The focus this year heading into the March 11 deadline will be star forward Alexei Kovalev of the Pittsburgh Penguins, whom reports indicate is being sought after by Philadelphia, Dallas, both New York teams and, of course, Toronto.
Kovalev, who turns 30 next month, will be a restricted free agent July 1. On the surface, one wonders why the Pens feel they must dump him now. But, because the Russian sniper will probably elect for salary arbitration this summer, he's going to get a significant raise from the $4.6 million US he's earning this year - probably between $7 million to $9 million, which is money the cash-strapped Pens don't have.
The one-year arbitration award would get Kovalev to July 1, 2004, when he'll qualify for unrestricted free agency. So, the Pens appear to be looking ahead on two fronts.
| Alexei Kovalev appears to be on his way out of Pittsburgh. |
The Maple Leafs, who are getting nearly all of their offence from Mats Sundin and Alex Mogilny, are definitely interested in acquiring the league's No. 4 scorer.
The difference this season for Toronto from years past is that the financially-rich club has depth among its prospects.
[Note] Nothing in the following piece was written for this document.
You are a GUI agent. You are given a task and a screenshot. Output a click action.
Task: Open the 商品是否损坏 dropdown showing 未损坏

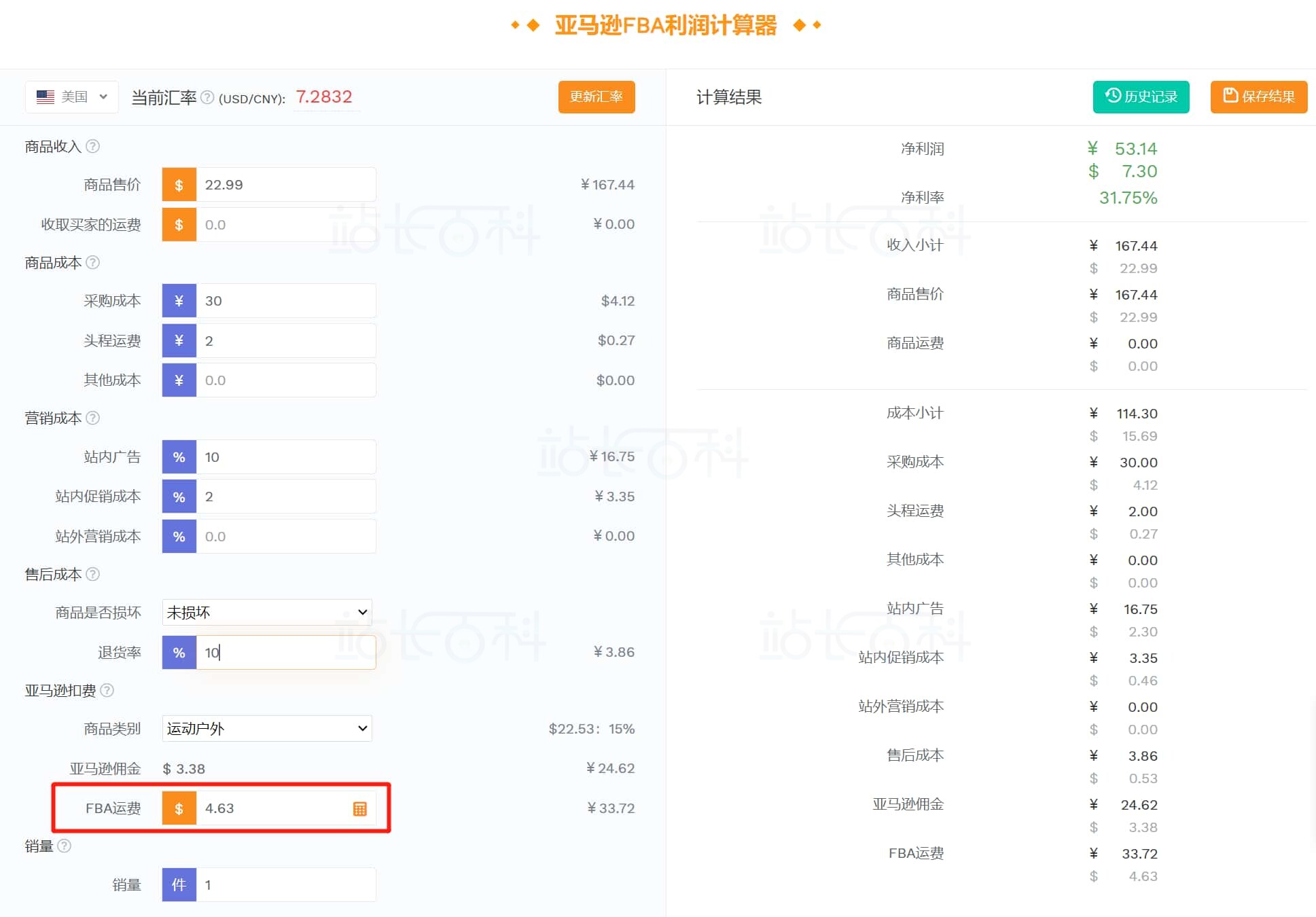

The last two entry drafts under GM-coach Pat Quinn have procured Carlo Colaiacovo, Brendan Bell, Kyle Wellwood, Matt Stajan, Ian White, Alexander Steen, David Turon, Jan Chovan and Maxim Kondratjev - all of whom played in the recent world junior championship in Halifax. Other prospects include Brad Boyes and Jay Harrison.
Whether or not the Penguins would part with Kovalev in exchange for prospects remains to be seen, but the Leafs at least feel they've joined the likes of Colorado, Dallas and New Jersey, among others, as teams that can add a star player in his prime by trading away future NHLers.
"We had less ammunition to make those sorts of deals before because most of the teams that are going to give up on a (star) player are looking for young guys, prospects, future guys," Quinn said after practice Thursday. "So we're finally in a better position to have that luxury of some good drafts.
"The philosophy still remains the same: if we can make a trade that makes sense for the organization then we'll do that. We now can maybe give up a little long term for the short term."
Quinn's right-hand man, Bill Watters, the assistant to the GM, agrees.
"It's pretty obvious that we do have better assets," Watters said Thursday. "One had to only look at the world junior tournament to verify that."
Giving up future players for the likes of Kovalev is a no-brainer for most long-enduring Leaf fans, who are desperate to see their team end a 38-year Stanley Cup drought.
Quinn says he'll will keep an eye on the future as well. There must be a balance between using the buying power the Leafs have and still build a team for the future, he says.
"I've said many times, if you get in the buying stage, it's so hard to get out of it," Quinn said. "You need different assets other than just cash to be successful in this business.
"We don't want to be a buying team unless it's the right buy."
Despite the fact Vancouver and Ottawa are the two best bets to end Canada's Stanley Cup drought (Montreal '93), it's the Leafs that will get more attention heading towards the deadline because they have the financial means to add a big salary for the stretch drive. The Leafs also get more attention because any given day there's more than 15 TV cameras and 16 notepads staring players in the face.
"They're going to tell everybody that we're more likely to make a move than the other Canadian teams and I guess that's true," Watters said of the Toronto media's role approaching the deadline.
"But you have to be selective," Watters said, sounding like his boss. "You have to make proper use of what you have.
"There's no sense in making a deal for the sake of making a deal. Some people have done that already and they're paying a heavy price for it."
Quinn concedes his team is in a different position than the other five Canadian clubs when it comes to adding salaries at the deadline, but says that's not always an advantage.
"Sometimes some teams spend the money poorly if they have a little extra," he said. "I can think of teams that have not done a very good job of how they spent their money.
"This is a business where you're supposed to manage well enough for your owners and investors. You watch the money for that reason."
Another possible effect on this year's trade deadline will be the looming labour war. The collective bargaining agreement expires in September 2004. Many teams will be unwilling to add on long-term contracts until the dust settles.
Quinn, fined by the NHL last summer for predicting a lockout by owners in 2004, chose his words carefully when asked whether he thought 2004 considerations would have an impact at this year's trade deadline.
"I think I can safely say yes, it will affect it," said Quinn. "But, by the same token, I've been warned several times to keep my trap shut so I'm going to do that."